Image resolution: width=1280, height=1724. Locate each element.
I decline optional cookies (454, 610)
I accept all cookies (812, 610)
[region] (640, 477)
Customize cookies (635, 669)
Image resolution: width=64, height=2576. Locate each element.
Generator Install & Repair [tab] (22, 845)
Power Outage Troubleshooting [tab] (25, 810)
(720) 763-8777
________________
What the task asks> Every entry must be quoted exactly as it appears above.

Task result>
Image resolution: width=1280, height=1724. Locate each element.
I decline optional cookies (454, 610)
I accept all cookies (812, 610)
[region] (640, 477)
Customize cookies (635, 669)
Image resolution: width=64, height=2576. Locate each element.
Generator Install & Repair [tab] (22, 845)
Power Outage Troubleshooting [tab] (25, 810)
(720) 763-8777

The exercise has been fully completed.